How is self-healing to be reconciled with Infrastructure as Code?

HOW TO -️ October 18, 2021

As a relative newcomer to the developments happening in Operations - DevOps, SRE, etc. - I'm struggling with a big-picture problem. The following is a specific example, using a network load-balancer.

From an IaC perspective, I take it that we should hold the configuration (ie. the pools for the different virtual servers) outside of the load-balancer itself. Changes to the load-balancer should be made in the first place to this external configuration and applied to the actual application via a pipeline.

From a 'self-healing' perspective - taking automated remedial actions to problems - we might want code to change the network load-balancer configuration in response to some event. If some sensor indicates a problem with a system, for example, we might want to have it removed from a pool.

Now, the obvious way of reconciling these two requirements is for the automated remedial actions to take place via a change to the load-balancer's external configuration. However, some of the reasons for wanting the IaC approach, and some possible implementations of IaC, can make this problematic. For instance, suppose that the external configuration of the load-balancer is held in yaml files in a Git repository, and there are controls over the check-ins (someone senior has to review them). In this case, the remedial action could get stuck in someone's to-do list.

Obviously the problem gets worse the more frequently and more rapidly we want such automated responses.

I was wondering what people's responses to this might be. Is the main problem using something like Git to hold the configuration?
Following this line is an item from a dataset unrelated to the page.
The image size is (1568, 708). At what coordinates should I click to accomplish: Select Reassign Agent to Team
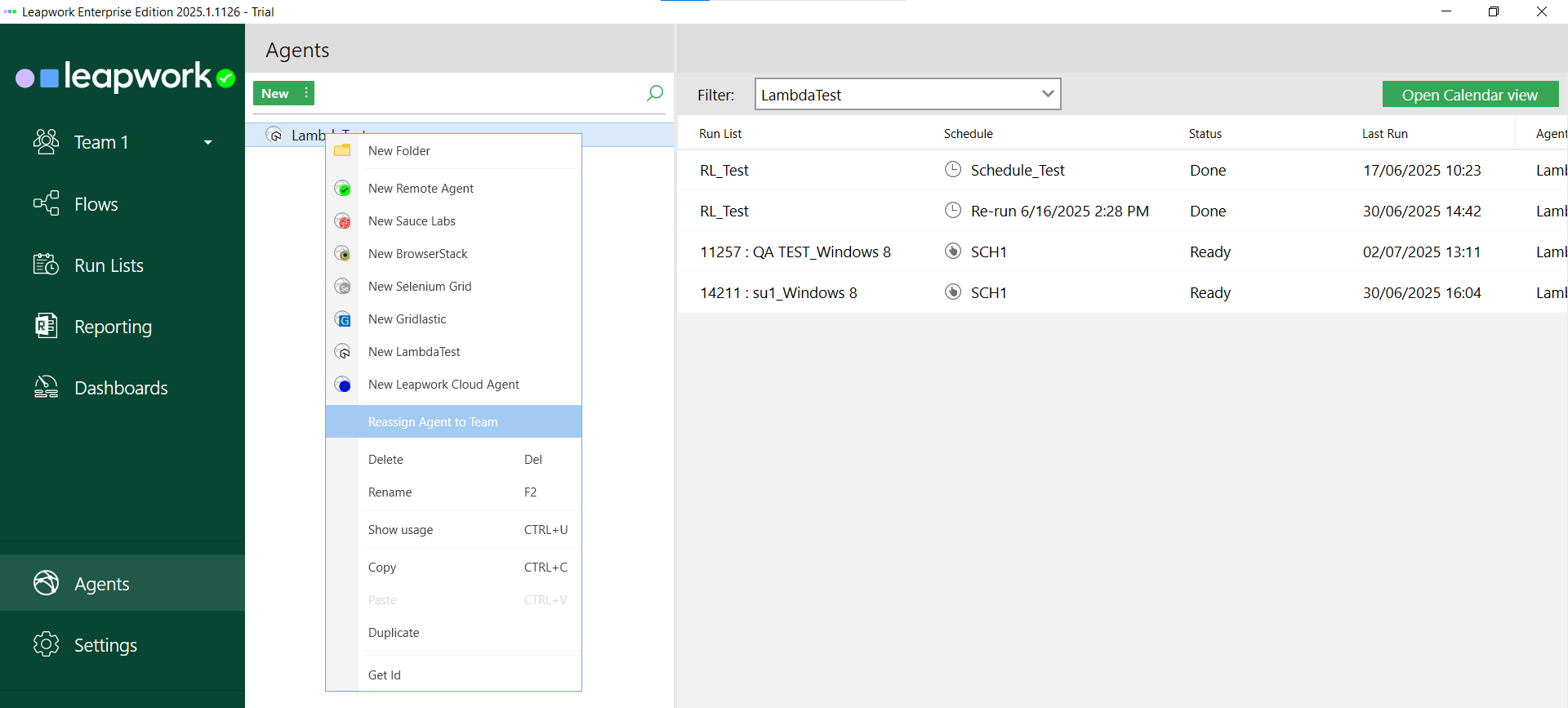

Is it a mistake to apply the same controls to all check-ins? Is it a mistake to try to treat the load-balancer set-up as 'configuration' in this way (note that it has some run-time state which isn't captured anywhere, like internal responses to health-checks that it runs). Would appreciate any thoughts.


I believe this is a very reasonable question, also I believe this is an open problem in many aspects. However, for most practical issues you may treat IAC as a target (desired) state, and then work around that with other tools.